Leitsatz
Zahlungen mit Kreditmitteln aus einem debitorisch geführten Bankkonto einer insolvenzreifen GmbH fallen nicht unter den dem Schutz der Gläubigergesamtheit dienenden § 64 Abs. 2 GmbHG, sondern gehen allein zum Nachteil der Bank. Der Geschäftsführer einer insolvenzreifen GmbH muss aufgrund seiner Masseerhaltungspflicht dafür sorgen, dass Zahlungen von Gesellschaftsschuldnern nicht auf ein debitorisch geführtes Bankkonto der Gesellschaft geleistet werden; andernfalls haftet er für die Zahlungen.
Sachverhalt
Der Kläger, ein Insolvenzverwalter, verlangt vom früheren Geschäftsführer der GmbH Ersatz für Zahlungen, die vor dem Insolvenzantrag über ein debitorisch geführtes Bankkonto abgewickelt wurden. Das OLG hatte – anders als das LG – der Klage stattgegeben. Die Revision war letztlich erfolglos.
Entscheidung
Sinn des in § 64 Abs. 2 GmbHG zum Ausdruck kommenden Zahlungsverbots ist es, die verteilungsfähige Vermögensmasse der insolvenzreifen GmbH im Interesse der Gesamtheit ihrer Gläubiger zu erhalten und eine zu ihrem Nachteil gehende bevorzugte Befriedigung einzelner Gläubiger zu verhindern. Zahlungen von einem debitorischen Konto an einzelne Gesellschaftsgläubiger berühren aber, wenn die Bank über keine Gesellschaftssicherheiten verfügt, weder die verteilungsfähige Vermögensmasse noch gehen sie zum Nachteil der Gläubigergesamtheit. Es handelt sich vielmehr um eine Zahlung mit Kreditmitteln, die einen bloßen Gläubigeraustausch zur Folge hat. An die Stelle der mit Kreditmitteln erfüllten Forderungen der Gesellschaftsgläubiger tritt eine entsprechend höhere Gesellschaftsverbindlichkeit gegenüber der Bank, was allein zu deren Nachteil geht. Soweit durch die Erhöhung des Debet eine entsprechend höhere Zinsschuld der Gesellschaft gegenüber der Bank entsteht, stellt dies keine "Zahlung" i.S. des § 64 Abs. 2 GmbHG dar.

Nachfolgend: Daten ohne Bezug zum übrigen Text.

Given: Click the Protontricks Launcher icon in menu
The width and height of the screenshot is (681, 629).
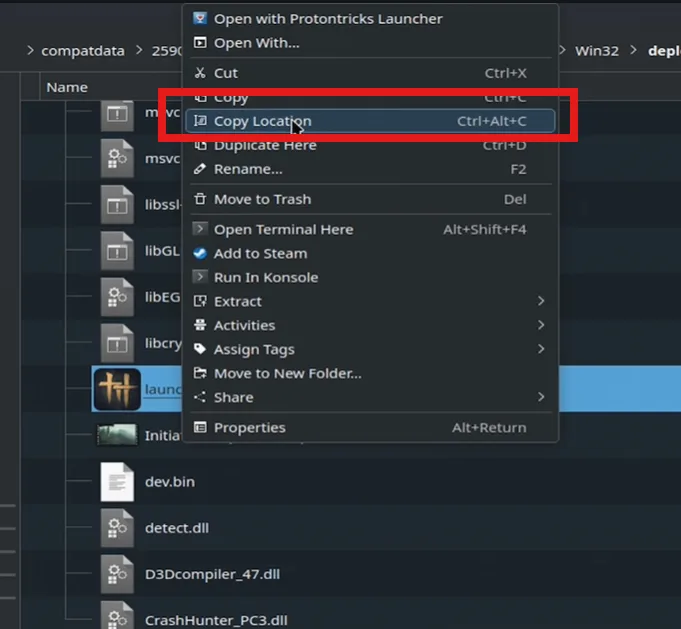Looking at the screenshot, I should [x=200, y=19].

Sonst werden durch die Zahlung mit Kreditmitteln weder die Masse vermindert noch die Gesellschaftsverbindlichkeiten erhöht, so dass dadurch auch keine Quotenverringerung der Gläubiger eintritt.
Praxishinweis
Dennoch hielt der BGH das Urteil der Vorinstanz mit einer anderen Begründung aufrecht. Der Geschäftsführer hatte nämlich Zahlungen von Gläubigern auf das debitorisch geführte Gesellschaftskonto zugelassen. Dies führt zu einer Ersatzpflicht.
Nach der Rechtsprechung ist der von dem Geschäftsführer einer insolvenzreifen GmbH veranlasste Einzug eines Kundenschecks auf ein debitorisches Bankkonto der GmbH als eine ihm zuzurechnende und i.S. des § 64 Abs. 2 GmbHG verbotene Zahlung zu qualifizieren. Durch diesen Vorgang wird das Aktivvermögen der Gesellschaft zu Lasten ihrer Gläubigergesamtheit (und zum Vorteil der Bank) geschmälert. Für sonstige von dem Geschäftsführer im Stadium der Insolvenzreife veranlasste oder zugelassene Zahlungen von Gesellschaftsschuldnern auf ein debitorisches Bankkonto der Gesellschaft gilt dasselbe. Denn der Geschäftsführer muss in diesem Stadium aufgrund seiner Masseerhaltungspflicht wenigstens dafür sorgen, dass entsprechende Zahlungen als Äquivalent für dadurch erfüllte Gesellschaftsforderungen der Masse zugute kommen. Die bloße bevorzugte Befriedigung einer Bank läuft dem Gedanken des § 64 Abs. 2 GmbHG zuwider. Grundsätzlich gebietet es die Sorgfaltspflicht des Geschäftsführers, in einer solchen Situation ein neues kreditorisch geführtes Konto bei einer anderen Bank zu eröffnen und den aktuellen Gesellschaftsschuldnern die geänderte Bankverbindung unverzüglich bekannt zu geben. Anderenfalls haftet er persönlich.